§ **GOAL**
State how many lines in the entries below contain the word "accomplish", and give only the number.

§ **RAW RECORDS**
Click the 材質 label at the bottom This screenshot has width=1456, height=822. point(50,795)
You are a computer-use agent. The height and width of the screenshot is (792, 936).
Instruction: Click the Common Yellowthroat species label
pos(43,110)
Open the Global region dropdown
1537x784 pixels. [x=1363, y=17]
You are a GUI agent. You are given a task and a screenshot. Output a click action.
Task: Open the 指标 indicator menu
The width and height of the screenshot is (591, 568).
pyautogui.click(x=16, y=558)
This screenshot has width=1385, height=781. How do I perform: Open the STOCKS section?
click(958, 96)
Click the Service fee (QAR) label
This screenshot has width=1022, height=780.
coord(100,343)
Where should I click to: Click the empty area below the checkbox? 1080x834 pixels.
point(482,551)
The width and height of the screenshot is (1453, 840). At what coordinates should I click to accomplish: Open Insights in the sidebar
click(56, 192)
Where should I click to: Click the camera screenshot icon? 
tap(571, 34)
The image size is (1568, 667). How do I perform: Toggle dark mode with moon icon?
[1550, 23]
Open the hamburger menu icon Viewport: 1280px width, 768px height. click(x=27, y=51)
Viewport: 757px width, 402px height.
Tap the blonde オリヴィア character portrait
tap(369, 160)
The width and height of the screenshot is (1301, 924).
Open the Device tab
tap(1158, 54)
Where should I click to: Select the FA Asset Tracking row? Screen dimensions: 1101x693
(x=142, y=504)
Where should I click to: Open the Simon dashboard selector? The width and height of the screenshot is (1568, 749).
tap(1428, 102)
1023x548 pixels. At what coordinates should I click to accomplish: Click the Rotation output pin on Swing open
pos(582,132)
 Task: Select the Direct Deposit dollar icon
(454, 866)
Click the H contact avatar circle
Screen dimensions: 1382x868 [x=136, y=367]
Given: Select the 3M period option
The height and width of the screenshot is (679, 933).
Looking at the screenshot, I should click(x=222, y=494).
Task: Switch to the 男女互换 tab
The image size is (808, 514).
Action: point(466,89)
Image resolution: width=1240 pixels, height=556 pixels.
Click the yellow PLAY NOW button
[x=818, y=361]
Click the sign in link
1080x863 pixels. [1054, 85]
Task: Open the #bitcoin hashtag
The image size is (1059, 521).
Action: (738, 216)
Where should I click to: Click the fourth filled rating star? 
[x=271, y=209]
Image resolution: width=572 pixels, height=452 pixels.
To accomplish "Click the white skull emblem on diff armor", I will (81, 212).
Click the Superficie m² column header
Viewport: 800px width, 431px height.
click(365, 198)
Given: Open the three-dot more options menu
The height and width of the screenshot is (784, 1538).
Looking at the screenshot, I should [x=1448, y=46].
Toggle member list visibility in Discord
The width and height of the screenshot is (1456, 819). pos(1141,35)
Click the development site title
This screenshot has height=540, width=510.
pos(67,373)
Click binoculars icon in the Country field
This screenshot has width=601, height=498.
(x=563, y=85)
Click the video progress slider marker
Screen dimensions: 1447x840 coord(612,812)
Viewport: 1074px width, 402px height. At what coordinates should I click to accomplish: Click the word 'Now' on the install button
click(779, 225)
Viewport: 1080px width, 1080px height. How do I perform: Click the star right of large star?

§ **EXPECTED ANSWER**
4